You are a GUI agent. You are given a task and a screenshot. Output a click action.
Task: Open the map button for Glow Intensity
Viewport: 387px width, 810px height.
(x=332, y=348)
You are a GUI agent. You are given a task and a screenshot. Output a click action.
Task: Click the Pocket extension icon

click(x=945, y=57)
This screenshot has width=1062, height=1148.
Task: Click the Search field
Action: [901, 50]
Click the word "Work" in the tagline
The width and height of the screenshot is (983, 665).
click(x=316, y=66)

====

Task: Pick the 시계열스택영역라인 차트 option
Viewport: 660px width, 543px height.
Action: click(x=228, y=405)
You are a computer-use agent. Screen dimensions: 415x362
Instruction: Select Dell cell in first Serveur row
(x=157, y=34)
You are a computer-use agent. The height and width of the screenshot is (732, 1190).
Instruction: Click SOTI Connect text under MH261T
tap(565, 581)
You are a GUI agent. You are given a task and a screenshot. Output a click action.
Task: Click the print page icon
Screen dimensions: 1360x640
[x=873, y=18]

====

● Activity:
From the material above, copy every line that has the word "computer" in it.

● Written reply:
You are a computer-use agent. Screen dimensions: 415x362
You are a computer-use agent. The height and width of the screenshot is (732, 1190).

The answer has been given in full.